Task brief
Reproduce the records below exactly as given.

Provided records
- - - - - - -

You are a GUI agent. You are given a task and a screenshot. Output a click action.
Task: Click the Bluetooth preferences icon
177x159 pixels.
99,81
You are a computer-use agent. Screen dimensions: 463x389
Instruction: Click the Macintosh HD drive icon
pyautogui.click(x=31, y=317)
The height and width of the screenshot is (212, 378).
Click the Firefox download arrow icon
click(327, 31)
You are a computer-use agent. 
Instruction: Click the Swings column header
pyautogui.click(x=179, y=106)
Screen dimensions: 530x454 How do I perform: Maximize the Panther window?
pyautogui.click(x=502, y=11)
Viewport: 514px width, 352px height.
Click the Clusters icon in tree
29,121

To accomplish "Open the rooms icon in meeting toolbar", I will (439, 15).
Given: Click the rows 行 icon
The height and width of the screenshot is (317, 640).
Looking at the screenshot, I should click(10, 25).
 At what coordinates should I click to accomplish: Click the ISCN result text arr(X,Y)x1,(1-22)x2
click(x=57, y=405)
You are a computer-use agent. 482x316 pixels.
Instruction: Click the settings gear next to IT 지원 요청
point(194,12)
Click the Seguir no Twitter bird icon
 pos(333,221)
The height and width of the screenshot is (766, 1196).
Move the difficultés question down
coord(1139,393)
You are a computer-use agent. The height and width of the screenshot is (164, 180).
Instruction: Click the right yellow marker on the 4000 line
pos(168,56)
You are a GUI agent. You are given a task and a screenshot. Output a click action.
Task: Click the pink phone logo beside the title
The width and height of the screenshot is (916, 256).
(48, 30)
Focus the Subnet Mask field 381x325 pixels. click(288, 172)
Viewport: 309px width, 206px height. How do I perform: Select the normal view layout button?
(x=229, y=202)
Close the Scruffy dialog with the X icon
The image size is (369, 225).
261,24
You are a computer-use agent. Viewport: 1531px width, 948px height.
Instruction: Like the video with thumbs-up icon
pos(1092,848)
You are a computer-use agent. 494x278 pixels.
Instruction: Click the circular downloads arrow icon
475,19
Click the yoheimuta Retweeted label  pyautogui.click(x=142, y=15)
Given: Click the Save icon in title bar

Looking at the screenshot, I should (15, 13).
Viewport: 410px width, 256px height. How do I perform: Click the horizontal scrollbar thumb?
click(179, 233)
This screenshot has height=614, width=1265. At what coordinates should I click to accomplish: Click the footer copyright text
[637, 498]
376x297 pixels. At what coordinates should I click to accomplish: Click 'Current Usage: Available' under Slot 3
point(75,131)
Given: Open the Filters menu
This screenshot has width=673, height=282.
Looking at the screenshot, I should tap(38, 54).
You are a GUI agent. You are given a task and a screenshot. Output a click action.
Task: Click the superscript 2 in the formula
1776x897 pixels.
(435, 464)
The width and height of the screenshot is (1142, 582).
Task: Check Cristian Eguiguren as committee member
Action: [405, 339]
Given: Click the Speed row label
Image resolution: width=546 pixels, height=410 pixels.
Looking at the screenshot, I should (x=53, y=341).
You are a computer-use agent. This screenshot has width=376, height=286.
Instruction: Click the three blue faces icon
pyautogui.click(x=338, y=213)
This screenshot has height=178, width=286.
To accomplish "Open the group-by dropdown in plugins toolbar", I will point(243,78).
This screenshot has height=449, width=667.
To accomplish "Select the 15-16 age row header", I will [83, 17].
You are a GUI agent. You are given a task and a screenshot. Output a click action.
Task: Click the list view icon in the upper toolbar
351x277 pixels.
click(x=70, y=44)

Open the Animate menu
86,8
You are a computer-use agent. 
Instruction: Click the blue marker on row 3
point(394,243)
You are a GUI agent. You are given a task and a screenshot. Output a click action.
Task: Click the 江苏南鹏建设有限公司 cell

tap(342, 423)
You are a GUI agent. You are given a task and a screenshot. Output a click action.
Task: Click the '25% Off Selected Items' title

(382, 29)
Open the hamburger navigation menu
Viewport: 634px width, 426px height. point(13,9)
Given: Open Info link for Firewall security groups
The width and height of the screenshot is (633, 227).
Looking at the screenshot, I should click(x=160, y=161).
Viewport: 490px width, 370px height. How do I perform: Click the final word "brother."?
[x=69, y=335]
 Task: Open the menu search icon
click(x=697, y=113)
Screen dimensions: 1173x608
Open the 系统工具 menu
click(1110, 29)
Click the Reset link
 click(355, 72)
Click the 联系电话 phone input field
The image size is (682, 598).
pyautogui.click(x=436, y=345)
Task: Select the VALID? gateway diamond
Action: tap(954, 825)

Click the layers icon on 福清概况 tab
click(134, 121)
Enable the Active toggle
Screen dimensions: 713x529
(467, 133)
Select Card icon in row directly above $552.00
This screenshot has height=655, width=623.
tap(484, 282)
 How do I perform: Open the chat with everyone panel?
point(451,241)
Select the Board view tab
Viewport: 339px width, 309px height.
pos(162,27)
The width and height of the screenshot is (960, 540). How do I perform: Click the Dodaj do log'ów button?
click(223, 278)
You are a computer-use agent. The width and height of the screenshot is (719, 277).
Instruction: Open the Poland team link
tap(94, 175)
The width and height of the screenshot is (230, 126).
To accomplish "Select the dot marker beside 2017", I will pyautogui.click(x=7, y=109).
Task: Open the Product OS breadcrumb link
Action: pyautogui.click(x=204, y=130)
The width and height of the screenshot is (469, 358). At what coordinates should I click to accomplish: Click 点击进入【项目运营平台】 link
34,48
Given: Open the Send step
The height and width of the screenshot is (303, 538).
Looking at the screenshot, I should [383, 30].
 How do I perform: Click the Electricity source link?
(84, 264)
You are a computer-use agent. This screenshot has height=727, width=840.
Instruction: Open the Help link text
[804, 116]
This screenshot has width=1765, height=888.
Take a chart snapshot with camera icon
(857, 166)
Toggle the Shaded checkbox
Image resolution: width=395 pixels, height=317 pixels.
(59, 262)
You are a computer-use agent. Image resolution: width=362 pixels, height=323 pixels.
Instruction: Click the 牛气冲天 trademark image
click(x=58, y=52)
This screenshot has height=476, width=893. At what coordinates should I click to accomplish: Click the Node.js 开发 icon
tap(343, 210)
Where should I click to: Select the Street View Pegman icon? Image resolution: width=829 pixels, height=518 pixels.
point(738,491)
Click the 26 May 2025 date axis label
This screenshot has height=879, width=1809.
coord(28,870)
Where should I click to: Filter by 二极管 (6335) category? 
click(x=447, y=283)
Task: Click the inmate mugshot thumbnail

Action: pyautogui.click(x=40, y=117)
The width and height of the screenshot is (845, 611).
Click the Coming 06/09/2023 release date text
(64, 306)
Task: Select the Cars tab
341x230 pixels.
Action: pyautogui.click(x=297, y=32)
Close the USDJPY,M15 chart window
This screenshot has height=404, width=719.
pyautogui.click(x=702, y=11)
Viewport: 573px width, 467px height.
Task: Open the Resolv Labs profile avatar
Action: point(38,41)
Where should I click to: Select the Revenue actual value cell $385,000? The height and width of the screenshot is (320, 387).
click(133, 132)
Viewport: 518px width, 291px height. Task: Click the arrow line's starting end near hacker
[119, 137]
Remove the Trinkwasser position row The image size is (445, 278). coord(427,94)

- - - - - - -

Exercise solution
You are a GUI agent. You are given a task and a screenshot. Output a click action.
Task: Click the Bluetooth preferences icon
177x159 pixels.
99,81
You are a computer-use agent. Screen dimensions: 463x389
Instruction: Click the Macintosh HD drive icon
pyautogui.click(x=31, y=317)
The height and width of the screenshot is (212, 378).
Click the Firefox download arrow icon
click(327, 31)
You are a computer-use agent. 
Instruction: Click the Swings column header
pyautogui.click(x=179, y=106)
Screen dimensions: 530x454 How do I perform: Maximize the Panther window?
pyautogui.click(x=502, y=11)
Viewport: 514px width, 352px height.
Click the Clusters icon in tree
29,121

To accomplish "Open the rooms icon in meeting toolbar", I will (439, 15).
Given: Click the rows 行 icon
The height and width of the screenshot is (317, 640).
Looking at the screenshot, I should click(10, 25).
 At what coordinates should I click to accomplish: Click the ISCN result text arr(X,Y)x1,(1-22)x2
click(x=57, y=405)
You are a computer-use agent. 482x316 pixels.
Instruction: Click the settings gear next to IT 지원 요청
point(194,12)
Click the Seguir no Twitter bird icon
 pos(333,221)
The height and width of the screenshot is (766, 1196).
Move the difficultés question down
coord(1139,393)
You are a computer-use agent. The height and width of the screenshot is (164, 180).
Instruction: Click the right yellow marker on the 4000 line
pos(168,56)
You are a GUI agent. You are given a task and a screenshot. Output a click action.
Task: Click the pink phone logo beside the title
The width and height of the screenshot is (916, 256).
(48, 30)
Focus the Subnet Mask field 381x325 pixels. click(288, 172)
Viewport: 309px width, 206px height. How do I perform: Select the normal view layout button?
(x=229, y=202)
Close the Scruffy dialog with the X icon
The image size is (369, 225).
261,24
You are a computer-use agent. Viewport: 1531px width, 948px height.
Instruction: Like the video with thumbs-up icon
pos(1092,848)
You are a computer-use agent. 494x278 pixels.
Instruction: Click the circular downloads arrow icon
475,19
Click the yoheimuta Retweeted label  pyautogui.click(x=142, y=15)
Given: Click the Save icon in title bar

Looking at the screenshot, I should (15, 13).
Viewport: 410px width, 256px height. How do I perform: Click the horizontal scrollbar thumb?
click(179, 233)
This screenshot has height=614, width=1265. At what coordinates should I click to accomplish: Click the footer copyright text
[637, 498]
376x297 pixels. At what coordinates should I click to accomplish: Click 'Current Usage: Available' under Slot 3
point(75,131)
Given: Open the Filters menu
This screenshot has width=673, height=282.
Looking at the screenshot, I should tap(38, 54).
You are a GUI agent. You are given a task and a screenshot. Output a click action.
Task: Click the superscript 2 in the formula
1776x897 pixels.
(435, 464)
The width and height of the screenshot is (1142, 582).
Task: Check Cristian Eguiguren as committee member
Action: [405, 339]
Given: Click the Speed row label
Image resolution: width=546 pixels, height=410 pixels.
Looking at the screenshot, I should (x=53, y=341).
You are a computer-use agent. This screenshot has width=376, height=286.
Instruction: Click the three blue faces icon
pyautogui.click(x=338, y=213)
This screenshot has height=178, width=286.
To accomplish "Open the group-by dropdown in plugins toolbar", I will point(243,78).
This screenshot has height=449, width=667.
To accomplish "Select the 15-16 age row header", I will [83, 17].
You are a GUI agent. You are given a task and a screenshot. Output a click action.
Task: Click the list view icon in the upper toolbar
351x277 pixels.
click(x=70, y=44)

Open the Animate menu
86,8
You are a computer-use agent. 
Instruction: Click the blue marker on row 3
point(394,243)
You are a GUI agent. You are given a task and a screenshot. Output a click action.
Task: Click the 江苏南鹏建设有限公司 cell

tap(342, 423)
You are a GUI agent. You are given a task and a screenshot. Output a click action.
Task: Click the '25% Off Selected Items' title

(382, 29)
Open the hamburger navigation menu
Viewport: 634px width, 426px height. point(13,9)
Given: Open Info link for Firewall security groups
The width and height of the screenshot is (633, 227).
Looking at the screenshot, I should click(x=160, y=161).
Viewport: 490px width, 370px height. How do I perform: Click the final word "brother."?
[x=69, y=335]
 Task: Open the menu search icon
click(x=697, y=113)
Screen dimensions: 1173x608
Open the 系统工具 menu
click(1110, 29)
Click the Reset link
 click(355, 72)
Click the 联系电话 phone input field
The image size is (682, 598).
pyautogui.click(x=436, y=345)
Task: Select the VALID? gateway diamond
Action: tap(954, 825)

Click the layers icon on 福清概况 tab
click(134, 121)
Enable the Active toggle
Screen dimensions: 713x529
(467, 133)
Select Card icon in row directly above $552.00
This screenshot has height=655, width=623.
tap(484, 282)
 How do I perform: Open the chat with everyone panel?
point(451,241)
Select the Board view tab
Viewport: 339px width, 309px height.
pos(162,27)
The width and height of the screenshot is (960, 540). How do I perform: Click the Dodaj do log'ów button?
click(223, 278)
You are a computer-use agent. The width and height of the screenshot is (719, 277).
Instruction: Open the Poland team link
tap(94, 175)
The width and height of the screenshot is (230, 126).
To accomplish "Select the dot marker beside 2017", I will pyautogui.click(x=7, y=109).
Task: Open the Product OS breadcrumb link
Action: pyautogui.click(x=204, y=130)
The width and height of the screenshot is (469, 358). At what coordinates should I click to accomplish: Click 点击进入【项目运营平台】 link
34,48
Given: Open the Send step
The height and width of the screenshot is (303, 538).
Looking at the screenshot, I should [383, 30].
 How do I perform: Click the Electricity source link?
(84, 264)
You are a computer-use agent. This screenshot has height=727, width=840.
Instruction: Open the Help link text
[804, 116]
This screenshot has width=1765, height=888.
Take a chart snapshot with camera icon
(857, 166)
Toggle the Shaded checkbox
Image resolution: width=395 pixels, height=317 pixels.
(59, 262)
You are a computer-use agent. Image resolution: width=362 pixels, height=323 pixels.
Instruction: Click the 牛气冲天 trademark image
click(x=58, y=52)
This screenshot has height=476, width=893. At what coordinates should I click to accomplish: Click the Node.js 开发 icon
tap(343, 210)
Where should I click to: Select the Street View Pegman icon? Image resolution: width=829 pixels, height=518 pixels.
point(738,491)
Click the 26 May 2025 date axis label
This screenshot has height=879, width=1809.
coord(28,870)
Where should I click to: Filter by 二极管 (6335) category? 
click(x=447, y=283)
Task: Click the inmate mugshot thumbnail

Action: pyautogui.click(x=40, y=117)
The width and height of the screenshot is (845, 611).
Click the Coming 06/09/2023 release date text
(64, 306)
Task: Select the Cars tab
341x230 pixels.
Action: pyautogui.click(x=297, y=32)
Close the USDJPY,M15 chart window
This screenshot has height=404, width=719.
pyautogui.click(x=702, y=11)
Viewport: 573px width, 467px height.
Task: Open the Resolv Labs profile avatar
Action: point(38,41)
Where should I click to: Select the Revenue actual value cell $385,000? The height and width of the screenshot is (320, 387).
click(133, 132)
Viewport: 518px width, 291px height. Task: Click the arrow line's starting end near hacker
[119, 137]
Remove the Trinkwasser position row The image size is (445, 278). coord(427,94)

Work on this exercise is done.